Foto: Marcelo S. Camargo
alcione pereira
Foto: Marcelo S. Camargo

Connecting Food: solução combate a fome e o desperdício de alimentos

Objetivo da foodtech é conectar alimentos que seriam descartados por empresas, mas ainda são bons para o consumo, à Organizações da Sociedade Civil

Redação

em 27 de março de 2024


Fundada em 2016 pela engenheira de alimentos Alcione Pereira, a Connecting Food é uma startup que conecta empresas (indústrias, varejo e até restaurantes) a organizações sociais que atuam no combate à fome. “Existe um grande desperdício de alimentos no Brasil, cerca de um terço do que produzimos é jogado fora”, disse ela.

De fato, segundo a Organização das Nações Unidas para Alimentação e Agricultura (FAO), o país perde mais de 40 milhões de toneladas de comida por ano, o que equivale a 1,6% do PIB. “Muitas vezes são alimentos bons para o consumo, perto da data de validade, mas em condições adequadas, ou alimentos esteticamente fora do padrão e que acabam sobrando nas gôndolas. Essa doação é permitida no Brasil, as empresas precisam saber que é possível doar com segurança jurídica e sanitária”, afirmou Alcione.

_ _ _ _ _

**SOLICITAÇÃO ESCRITA**
Escreva a continuação do texto sobre a Connecting Food e o desperdício de alimentos, a partir do ponto em que ele termina. A listagem a seguir vem de uma fonte diferente.

**TRECHO DA FONTE**
_ _ _ _ _

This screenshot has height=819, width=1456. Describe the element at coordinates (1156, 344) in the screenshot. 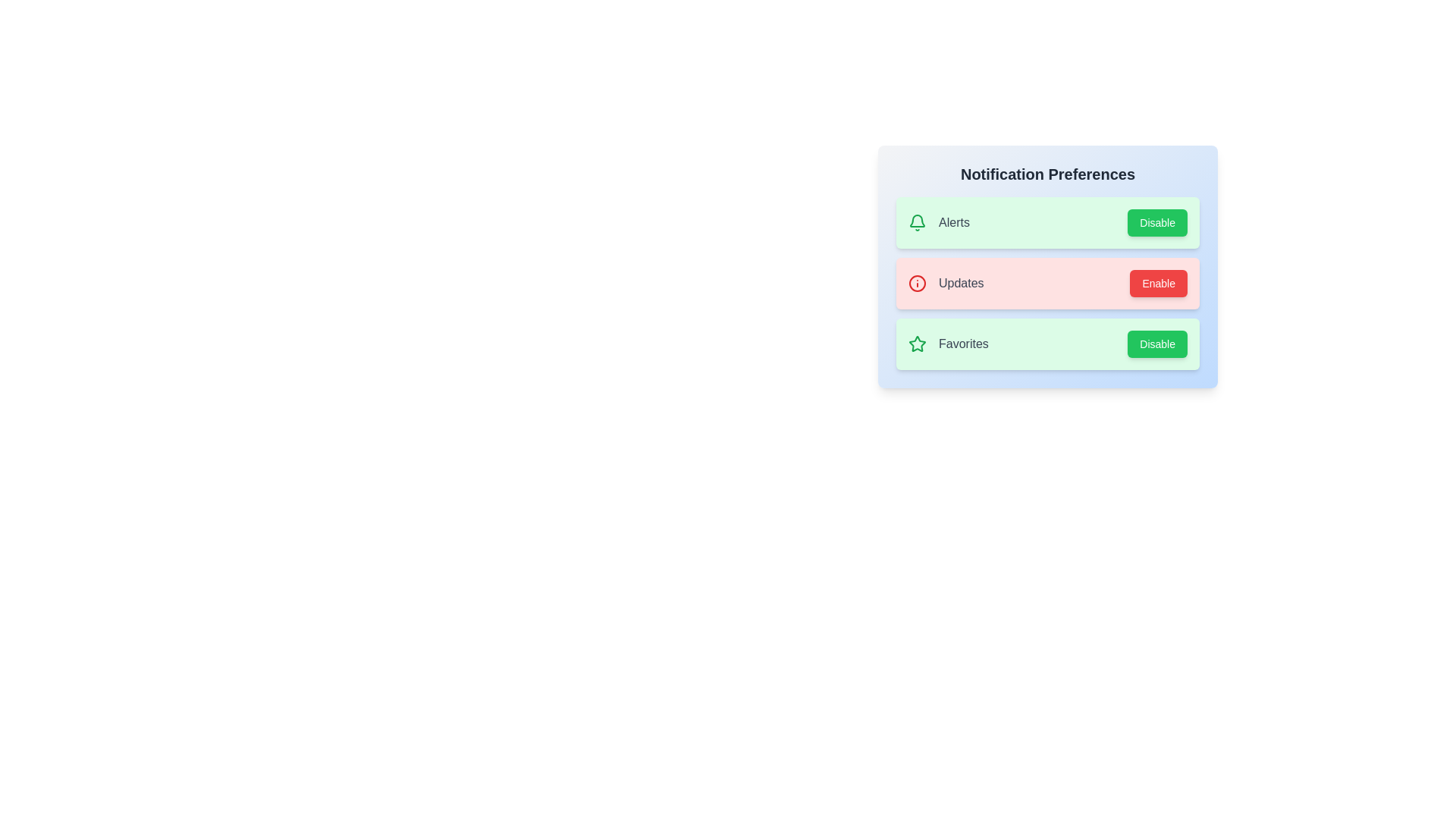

_ _ _ _ _

**RESPOSTA DA TAREFA**
Segundo ela, a distribuição de alimentos que seriam desperdiçados não só é uma alternativa para o combate à fome, mas também uma oportunidade para que as empresas possam melhorar seus indicadores sociais e de sustentabilidade. “Essas ações são imprescindíveis para reduzir o desperdício de alimentos no Brasil e contribuir para a segurança alimentar da população”, destacou ela, ao Prato do Amanhã. Confira, a seguir, os principais trechos da entrevista exclusiva.

Poderia detalhar as ações da Connecting Food?

Foto: Sociedade Providência

A Connecting Food nasceu de um grande incômodo pessoal. Como engenheira de alimentos, trabalhei por 15 anos em grandes organizações. Sempre quis usar essa experiência acumulada em um propósito maior, em uma causa de impacto. Então, por acaso, assisti a uma palestra em um evento de sustentabilidade e me deparei com os números do desperdício de alimentos no mundo.

Na época, eu não tinha a menor ideia de que um terço dos alimentos que nós produzimos são jogados fora, diariamente. Então, percebi que muitas pessoas no Brasil passam fome, e isso foi uma virada de chave para que eu buscasse uma atividade com esse viés de impacto.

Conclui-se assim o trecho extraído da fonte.